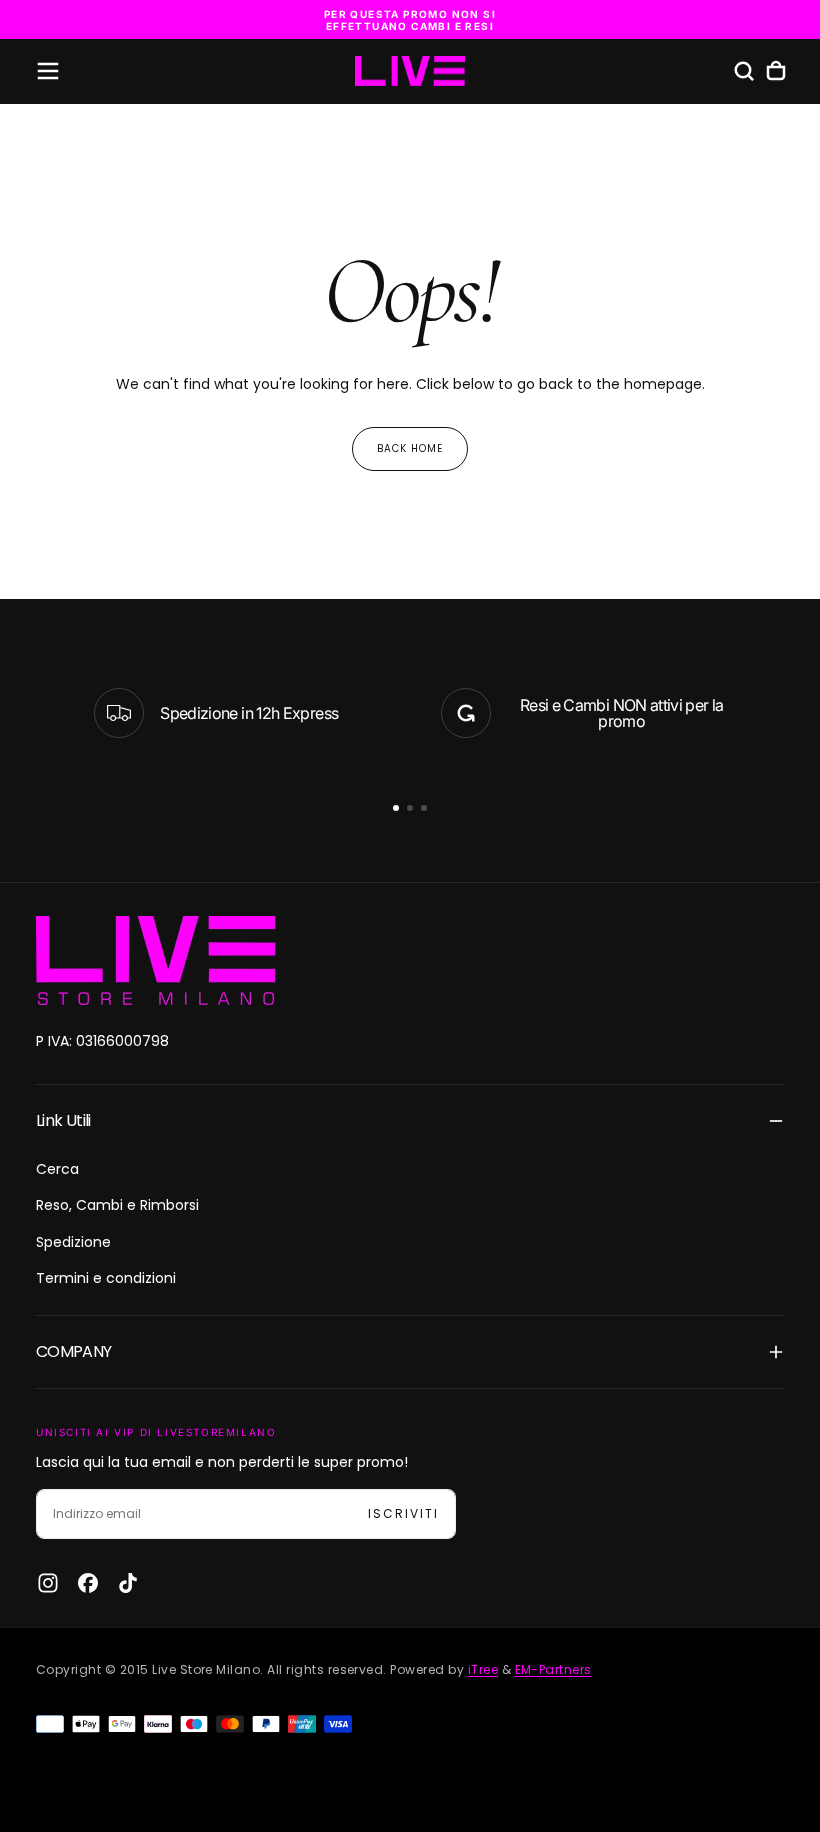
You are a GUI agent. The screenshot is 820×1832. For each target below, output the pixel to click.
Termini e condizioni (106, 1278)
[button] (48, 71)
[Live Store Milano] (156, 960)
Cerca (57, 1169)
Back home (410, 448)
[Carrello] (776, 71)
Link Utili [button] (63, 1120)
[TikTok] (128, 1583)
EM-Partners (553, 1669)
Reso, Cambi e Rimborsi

════════

Exercise directions:
Copy out all the data above exactly, minus the images.

Answer area:
You are a GUI agent. The screenshot is 820×1832. For each target below, output the pixel to click.
Termini e condizioni (106, 1278)
[button] (48, 71)
[Live Store Milano] (156, 960)
Cerca (57, 1169)
Back home (410, 448)
[Carrello] (776, 71)
Link Utili [button] (63, 1120)
[TikTok] (128, 1583)
EM-Partners (553, 1669)
Reso, Cambi e Rimborsi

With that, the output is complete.